**TEXTO DEL EJERCICIO:**

Sin llegar propiamente a lo que
conocemos como locura, aunque con síntomas similares, la demencia es una
barrera que te aleja del entorno y se convierte en un filtro agresor para la
mente propia, presionando cada vez más hasta que llega un punto en el que la
existencia se vuelve insoportable.
Hará
cosa de unos años que conocí a una persona muy creativa, reconocida por su
trabajo, activista social, feminista y en el fondo, un gran corazón que era muy
tímido para mostrar sus afectos. Conocí su etapa de lucidez y el deterioro
posterior al que le condujo esa demencia que se manifestó de muchas formas
hasta el grado de ya no reconocerme, pese a los años de amistad transcurridos.
Solíamos
reunirnos cada fin de semana para comer y degustar unas cervezas alemanas o
belgas mientras platicábamos de todo lo imaginable (y lo que no imaginarían
también). Su casa era un refugio de creación. Ordenada en su desorden,
pasábamos de Vikki Karr a Joan Sebastian Bach y Mozart mientras fumábamos puros
o cigarrillos cubanos y la plática pasaba de un tema a otro sin mayor problema
porque nos entendíamos en el silencio.

**DATOS PROPORCIONADOS:**
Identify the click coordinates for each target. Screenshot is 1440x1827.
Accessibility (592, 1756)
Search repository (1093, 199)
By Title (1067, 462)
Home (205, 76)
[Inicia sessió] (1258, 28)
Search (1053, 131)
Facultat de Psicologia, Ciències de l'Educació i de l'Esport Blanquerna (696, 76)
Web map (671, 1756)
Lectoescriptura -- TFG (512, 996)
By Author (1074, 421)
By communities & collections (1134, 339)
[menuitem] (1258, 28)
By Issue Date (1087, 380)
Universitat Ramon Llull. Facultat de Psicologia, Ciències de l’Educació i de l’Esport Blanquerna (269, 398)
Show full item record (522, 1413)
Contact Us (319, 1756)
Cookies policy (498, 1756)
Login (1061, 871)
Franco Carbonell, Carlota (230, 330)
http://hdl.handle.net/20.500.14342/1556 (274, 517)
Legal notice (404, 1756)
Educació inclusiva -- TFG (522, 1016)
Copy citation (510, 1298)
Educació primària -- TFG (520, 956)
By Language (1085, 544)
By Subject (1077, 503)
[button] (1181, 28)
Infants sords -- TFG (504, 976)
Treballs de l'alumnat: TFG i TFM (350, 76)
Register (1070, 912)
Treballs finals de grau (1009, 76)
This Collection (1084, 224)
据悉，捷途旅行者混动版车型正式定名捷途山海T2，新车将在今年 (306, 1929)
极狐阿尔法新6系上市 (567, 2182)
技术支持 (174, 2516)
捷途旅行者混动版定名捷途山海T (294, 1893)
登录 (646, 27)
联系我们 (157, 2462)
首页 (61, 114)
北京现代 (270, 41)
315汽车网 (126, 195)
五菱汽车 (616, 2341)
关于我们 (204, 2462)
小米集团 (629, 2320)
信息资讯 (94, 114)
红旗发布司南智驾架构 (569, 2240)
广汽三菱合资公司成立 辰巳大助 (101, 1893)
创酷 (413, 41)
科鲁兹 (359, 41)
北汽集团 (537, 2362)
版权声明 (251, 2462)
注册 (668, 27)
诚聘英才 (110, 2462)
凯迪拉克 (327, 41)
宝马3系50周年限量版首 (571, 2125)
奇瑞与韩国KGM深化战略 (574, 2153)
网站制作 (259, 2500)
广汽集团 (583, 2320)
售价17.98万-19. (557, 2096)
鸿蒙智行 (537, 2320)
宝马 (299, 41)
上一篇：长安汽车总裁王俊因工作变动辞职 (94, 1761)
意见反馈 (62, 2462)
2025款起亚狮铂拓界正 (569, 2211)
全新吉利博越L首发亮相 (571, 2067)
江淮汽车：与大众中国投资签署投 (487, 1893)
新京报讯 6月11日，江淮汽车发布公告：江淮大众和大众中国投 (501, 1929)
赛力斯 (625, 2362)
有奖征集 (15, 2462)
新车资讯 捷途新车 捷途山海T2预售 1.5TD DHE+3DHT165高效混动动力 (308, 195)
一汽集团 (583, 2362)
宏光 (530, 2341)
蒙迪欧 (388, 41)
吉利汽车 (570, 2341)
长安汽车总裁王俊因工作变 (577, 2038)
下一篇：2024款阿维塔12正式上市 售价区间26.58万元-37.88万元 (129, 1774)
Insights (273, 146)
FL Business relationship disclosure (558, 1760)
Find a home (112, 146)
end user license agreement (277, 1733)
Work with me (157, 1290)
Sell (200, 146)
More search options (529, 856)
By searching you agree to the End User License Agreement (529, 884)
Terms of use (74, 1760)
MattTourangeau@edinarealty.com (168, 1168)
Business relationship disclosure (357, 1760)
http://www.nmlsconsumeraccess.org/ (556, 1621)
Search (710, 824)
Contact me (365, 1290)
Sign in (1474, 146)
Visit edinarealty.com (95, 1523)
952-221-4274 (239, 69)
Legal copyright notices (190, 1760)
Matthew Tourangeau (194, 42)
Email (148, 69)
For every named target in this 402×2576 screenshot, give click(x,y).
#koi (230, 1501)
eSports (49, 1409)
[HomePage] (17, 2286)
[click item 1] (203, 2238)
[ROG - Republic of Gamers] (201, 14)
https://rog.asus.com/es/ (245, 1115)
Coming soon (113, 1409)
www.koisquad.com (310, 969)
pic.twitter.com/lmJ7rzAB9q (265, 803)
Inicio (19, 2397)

**OBJETIVO DEL EJERCICIO:** Extrae del texto sobre la demencia, sin cambiar nada, el fragmento que se abre con las palabras que contienen "Sin llegar propiamente" y se cierra con "se vuelve insoportable.".

**ESPACIO DE RESPUESTA:**
Sin llegar propiamente a lo que
conocemos como locura, aunque con síntomas similares, la demencia es una
barrera que te aleja del entorno y se convierte en un filtro agresor para la
mente propia, presionando cada vez más hasta que llega un punto en el que la
existencia se vuelve insoportable.